Another major observation is that the responders had significantly lower MAOs as percentages of the pie size when the proposer had the outside option of 40 tokens. As displayed in Table 2, these were typically 25–28% when the proposer had the outside option, and 21–22% otherwise, with statistical evidence as indicated in the table (paired t-test between the control games of (200,40) and (240,0) yielded p < 0.05 as well). The variations could be understood when the MAOs are expressed as percentages of the amount allocated in surplus of the outside option, as indicated in Table 2 and supported by statistical analysis (p > 0.8 in relevant paired t-tests for the effects of the outside option). That is, across different games, responders’ MAOs were consistently a similar percentage of the surplus. Such an interpretation is in line with Sect. 2.

Finally, consistent with the analysis of decisions in the experiment, we also find that subjects’ expected payoffs in a specific ultimatum game did not differ according to whether the game was a control game or chosen by the proposer to be played in the focal game. See Online Appendix B for details of this analysis.

3.3 Summary and further discussion; follow-up experimental sessions

Our data analysis for Experiment 1 suggests that similar strategic considerations were played out in the experiment as in our modeling analysis, leading to the significant existence of hold-up. Importantly, we do not obtain any evidence of significant intention-based reciprocity in the focal game.

In fact, we can try to apply the results of the experiment to evaluate the inequality criterion of hold-up put forward in Sect. 2.3.1, namely p(σ*)(1 − σ*) < 1/2. To proceed, we first assume a representative offer (as a percentage of surplus value) of σ* = 0.4 (Table 1), and a representative acceptance probability of p(σ*) = 0.8 (Table A2 in Online Appendix B), as the optimized values of these quantities for an expected payoff maximizing proposer. Meanwhile, the parameters of the focal game are such that MNI = 200, MI = 240, CNI = 40, and CI = 0. Substituting these into the inequality p(σ*)(1 − σ*) < 1/2, we obtain 0.48 on the left-hand side. That is, the proposer would be almost indifferent between investing and not investing. Tie breakers for the investment decision could be due to a heterogeneous spread of proposer beliefs over the responders’ inequity aversion, which corresponds to a spread of σ* and p(σ*) around the above representative values. Or, tie breakers could be due to other relatively minor factors in utilities, such as the proposer’s aversion to advantageous inequality (see Fehr & Schmidt, 1999), or the proposer’s model of the responder having non-linear terms in payoff differences beyond the Fehr-Schmidt model (see, e.g., Loewenstein et al., 1989, and an application in Bellemare et al., 2008). These effects might have manifested like a random noise among our proposers, which would then correspond with our observation of approximately half of the proposers choosing each of these decisions.

3.3.1 Follow-up experimental sessions

In our design of Experiment 1, subjects always played the focal game at the end after the control games. This was to help subjects to be familiar with standard ultimatum games, including the two alternatives in the focal game, before moving on to the more complex focal game. The order of the control games was also maintained to be the same so as to control for the familiarization experience. The downside, however, was that a systematic behavioral spillover might occur across subjects, as subjects might carry over their decisions from the control games to the focal game.

-- Given data --
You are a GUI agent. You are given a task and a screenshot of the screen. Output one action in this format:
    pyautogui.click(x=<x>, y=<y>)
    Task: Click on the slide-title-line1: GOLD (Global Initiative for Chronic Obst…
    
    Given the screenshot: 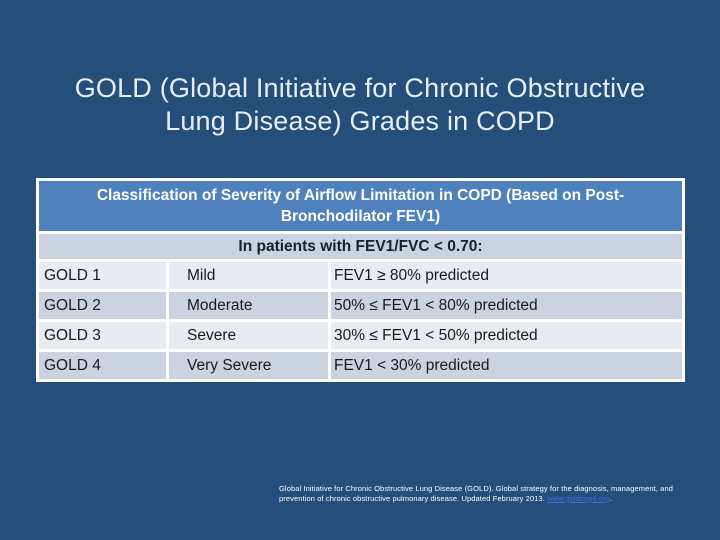 What is the action you would take?
    pyautogui.click(x=360, y=88)
    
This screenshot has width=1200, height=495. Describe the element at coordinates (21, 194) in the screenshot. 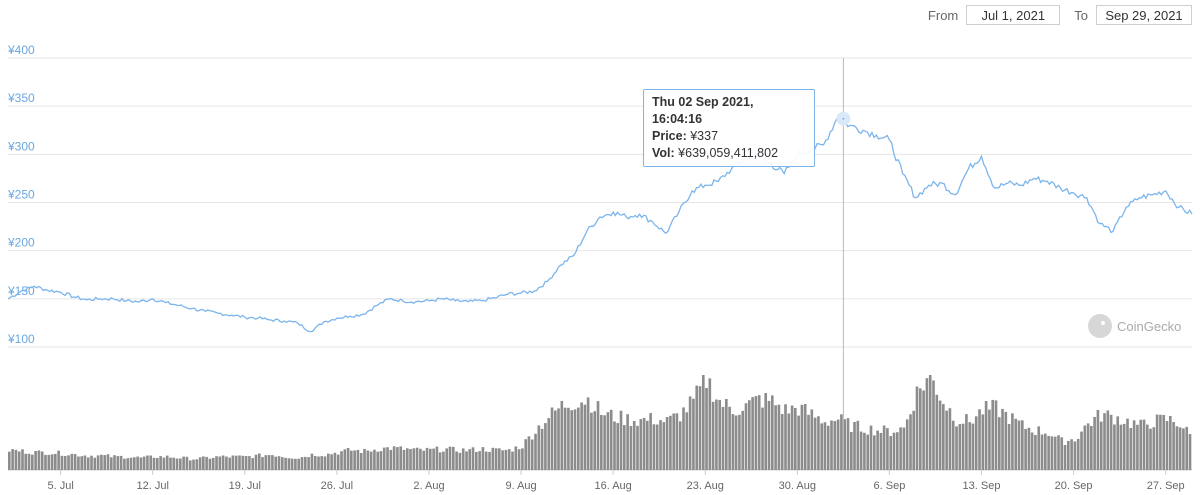

I see `y-axis-ticks: ¥400¥350¥300¥250¥200¥150¥100` at that location.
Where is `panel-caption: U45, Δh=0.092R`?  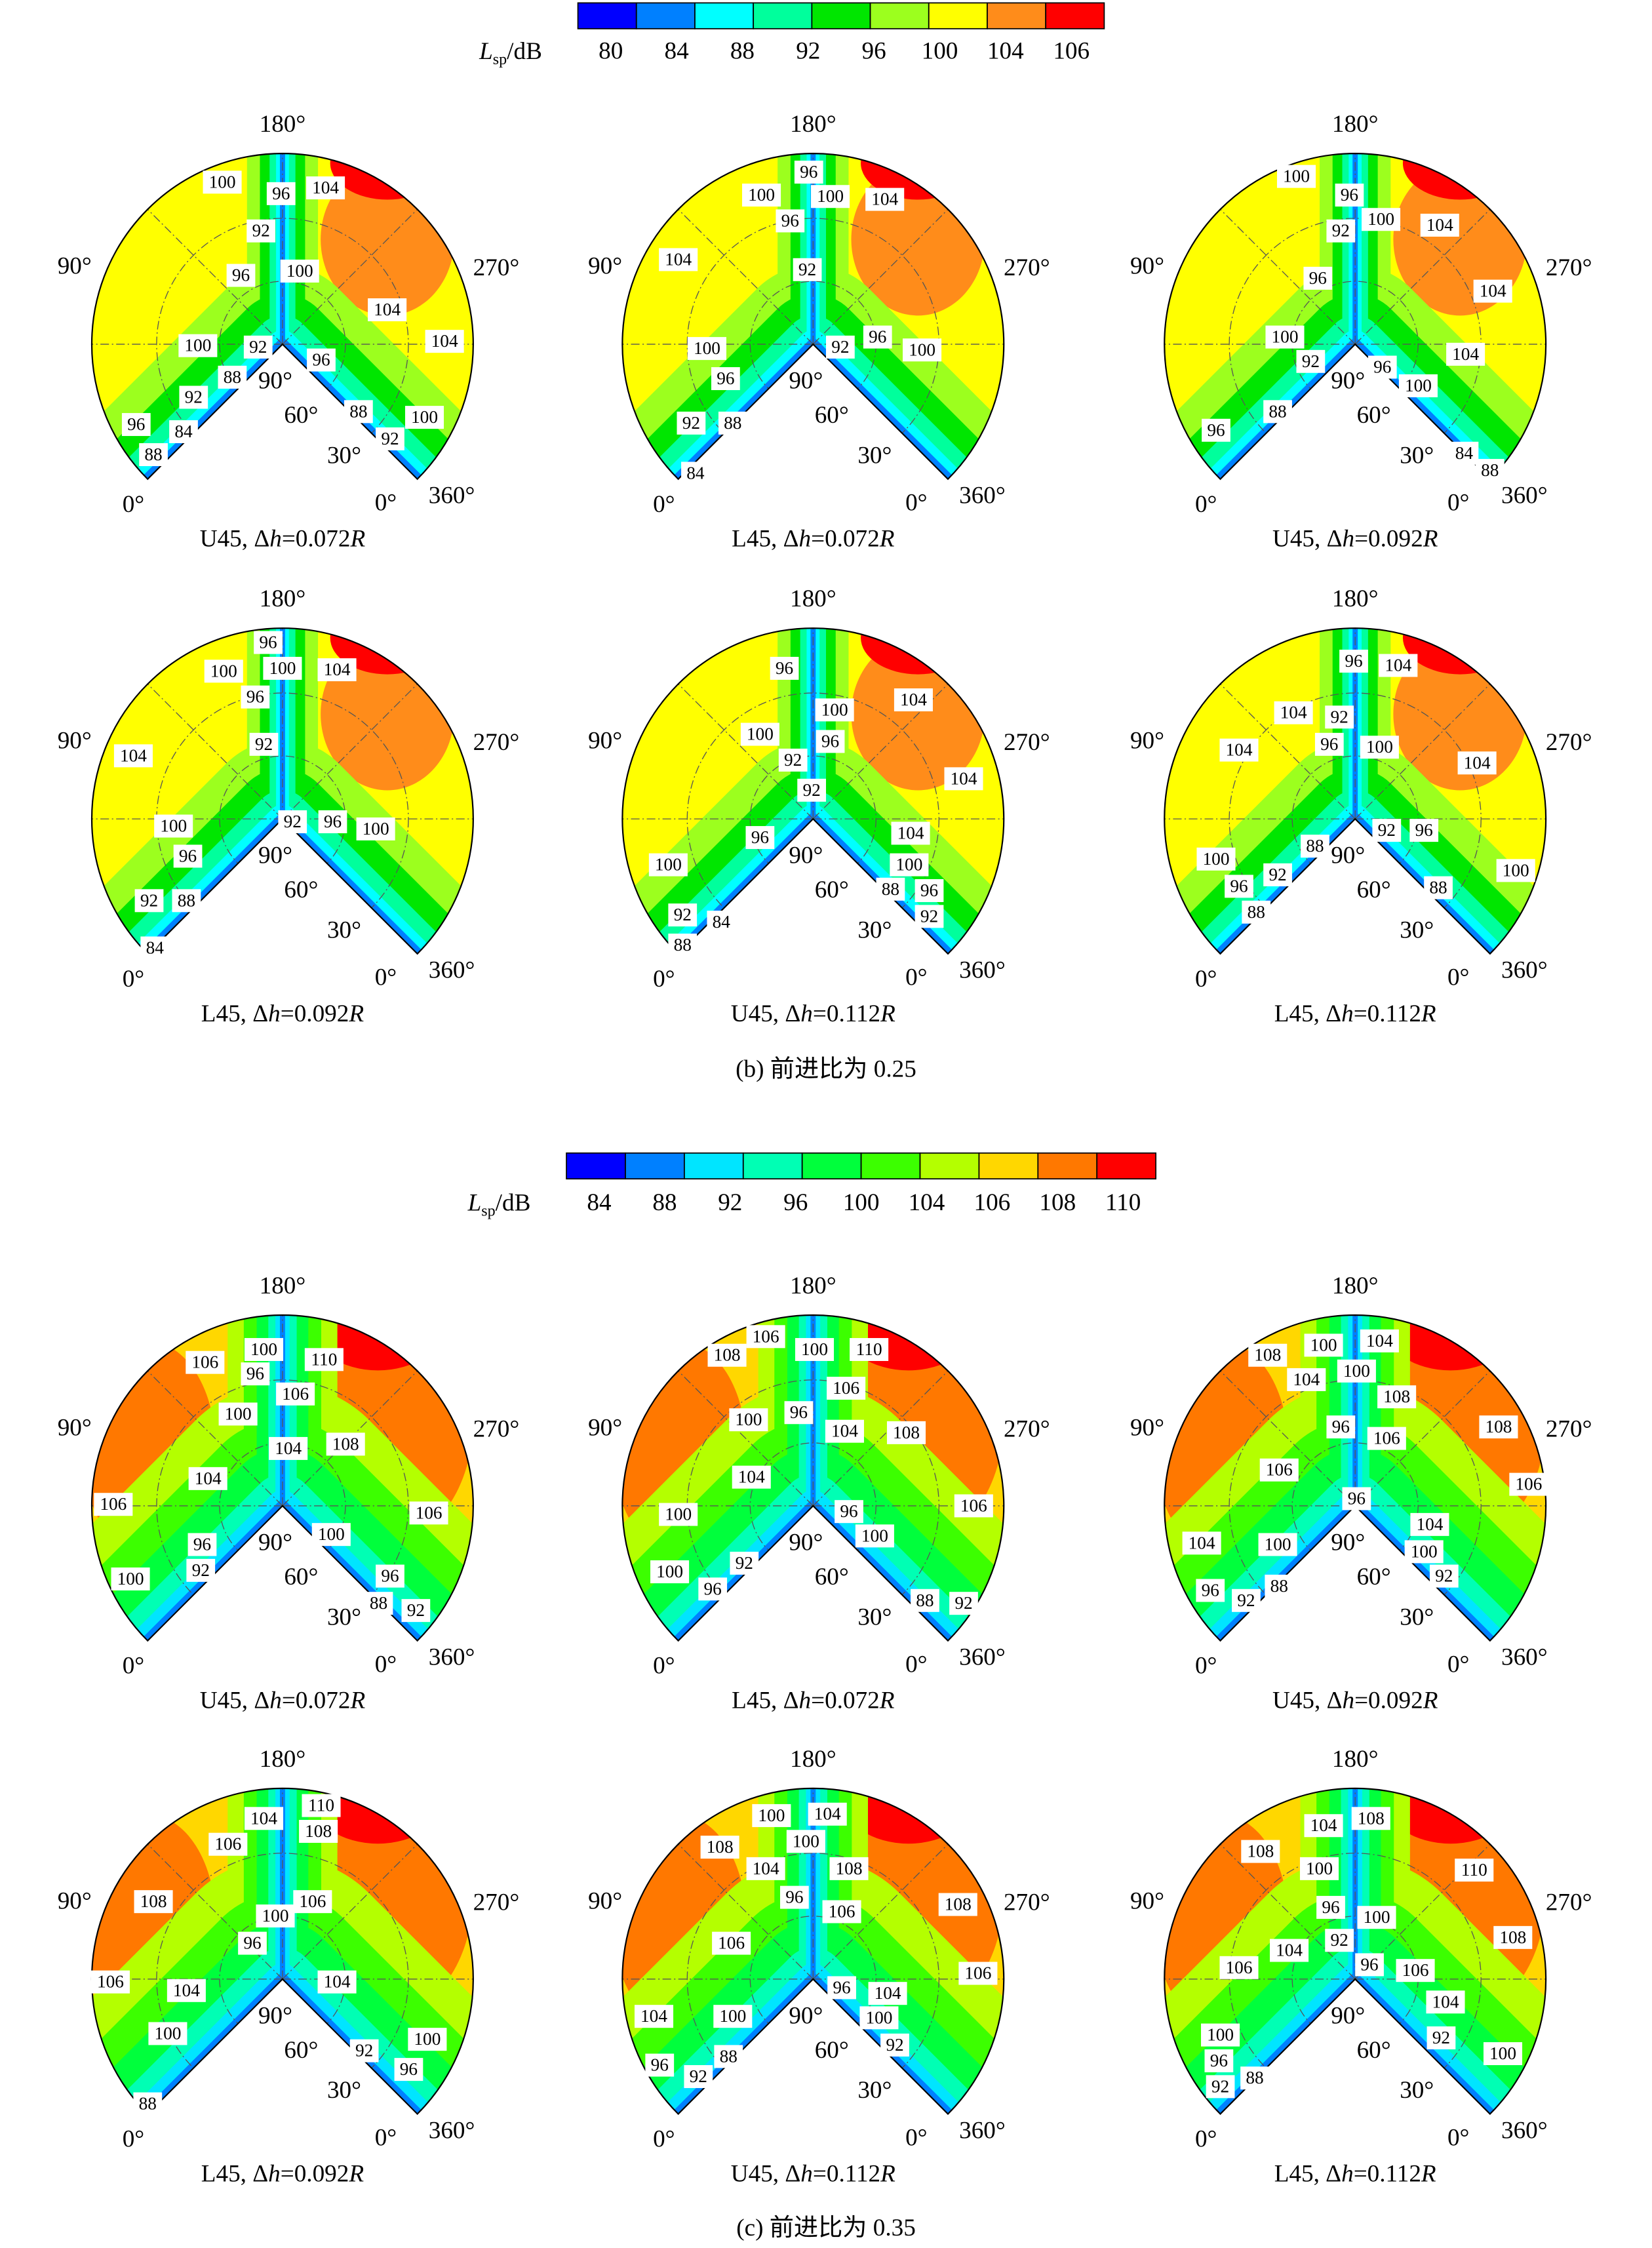 panel-caption: U45, Δh=0.092R is located at coordinates (1355, 538).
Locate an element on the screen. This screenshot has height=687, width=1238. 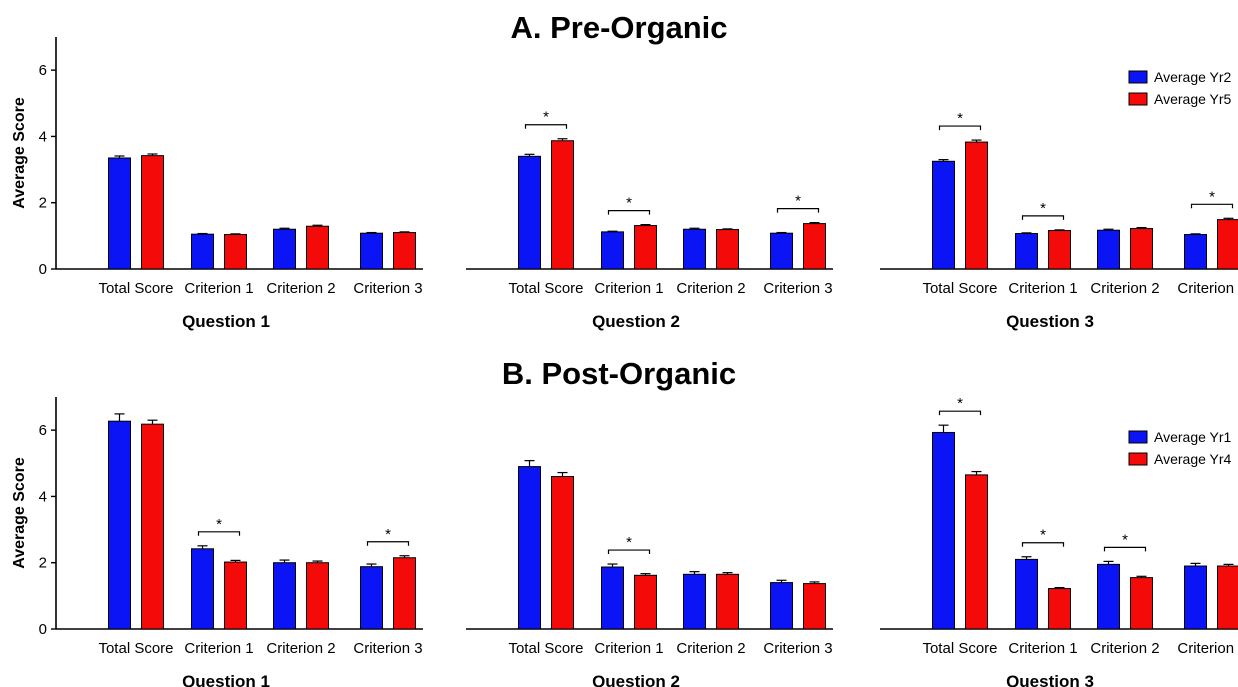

-- Problem requirements --
Using the ultimatum game text, mark each statement yes or no and quote the deciding words. 1. In Experiment 1, subjects played the focal game before the control games. 2. Substituting the representative values into the hold-up inequality gives 0.48 on the left-hand side. 3. The data analysis found significant evidence of intention-based reciprocity in the focal game.

-- Solution to this exercise --
1. No: "subjects always played the focal game at the end after the control games."
2. Yes: "we obtain 0.48 on the left-hand side."
3. No: "we do not obtain any evidence of significant intention-based reciprocity in the focal game."